It looks like the City of Newburgh never got any respect, even back in the city's "golden age" of the 1960s.

I've recently started binge-watching Mad Men on Netflix. Before you say it, yes; I'm well aware that I'm extremely late to the party. But for some reason, I never had a chance to see the series when it was on, and completely forgot about it until it recently showed up in my recommendations.

Those who've seen Mad Men can understand why I'm now completely obsessed with the show and have been flying through episodes every chance I get. One aspect of Mad Men that intrigues me the most is that much of it takes place here in the Hudson Valley. Early in season one, Don Draper is introduced taking Metro-North back and forth between his home and office on Madison Avenue. In one early scene, the ad man is shown reading the Poughkeepsie Journal. It was revealed later that the Drapers actually live in Ossining.

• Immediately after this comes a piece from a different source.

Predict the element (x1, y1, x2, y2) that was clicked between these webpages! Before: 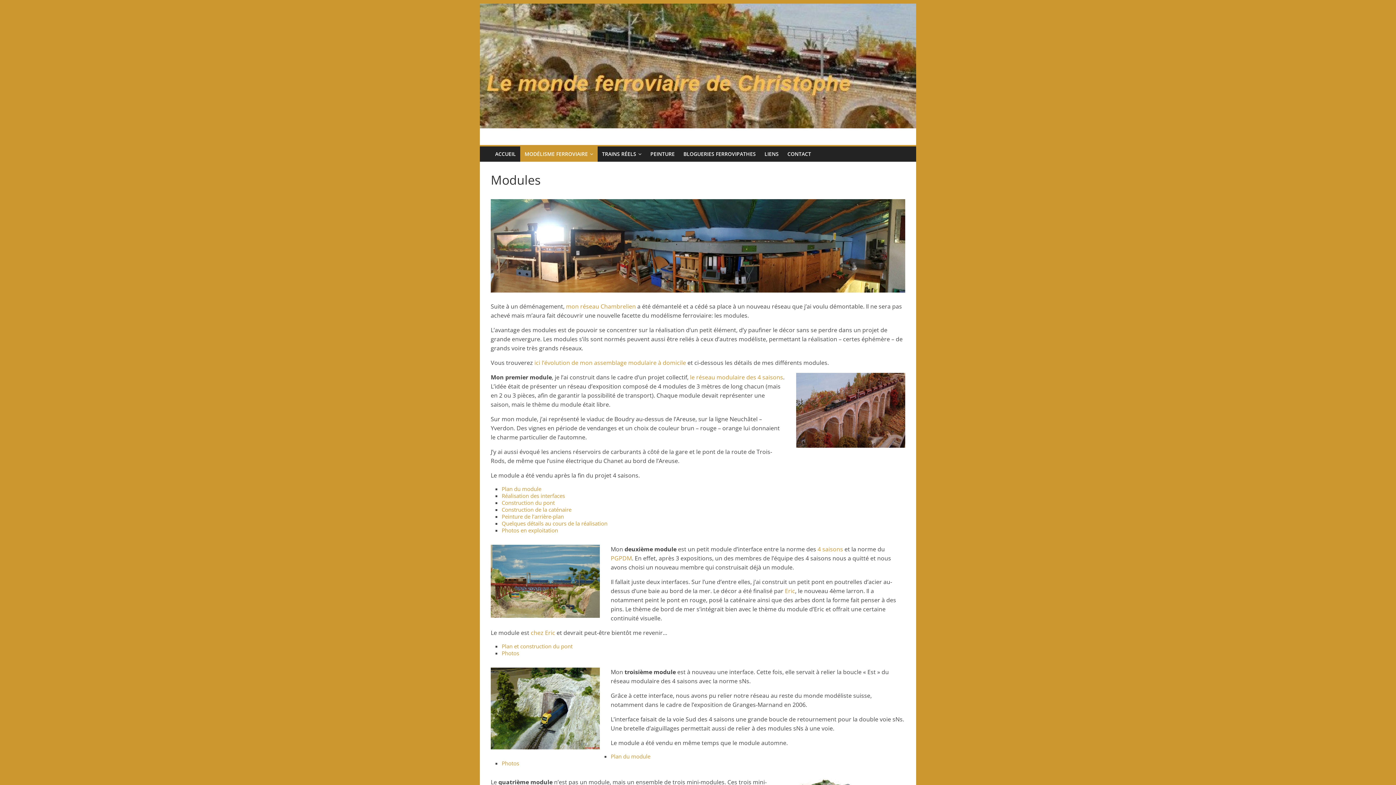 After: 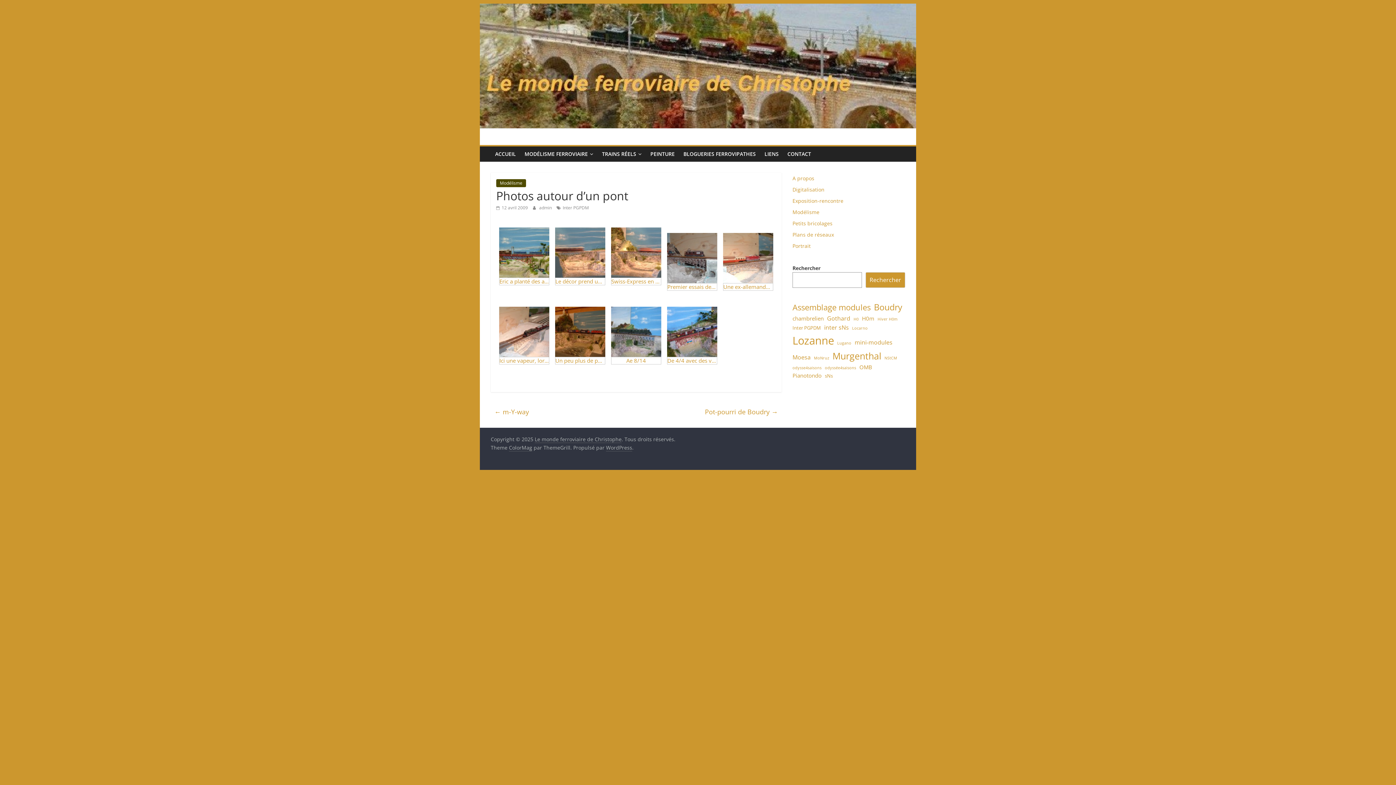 Action: label: Photos bbox: (501, 649, 519, 657)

In a plotline during season 3, Betty Draper heads to a town meeting to protest the building of a water tank to replace the reservoir in Ossining. Most viewers probably don't remember the off-hand comment Betty made in that episode about moving the tank to a neighboring community. But those in the Hudson Valley surely found it somewhat amusing (or terribly disrespectful).

While discussing the controversy with her husband Betty says "They should just do it up in Newburgh, it's already disgusting."

Ouch!

History shows that Newburgh used to be a great city, with a very good reputation all over the country. According to the show, however, public opinion started going downhill as early as the 1960s. Luckily, Newburgh is now on the upswing, with lots of new business and revitalization happening throughout the city. I'm sure Betty and the rest of the Junior League of Ossining would be proud.

Loyal viewers can probably point to even more local references on the show. But I'm less than halfway through the series, so please hold your spoilers until I'm done. Which, if I keep watching at the pace I am now, won't be too long.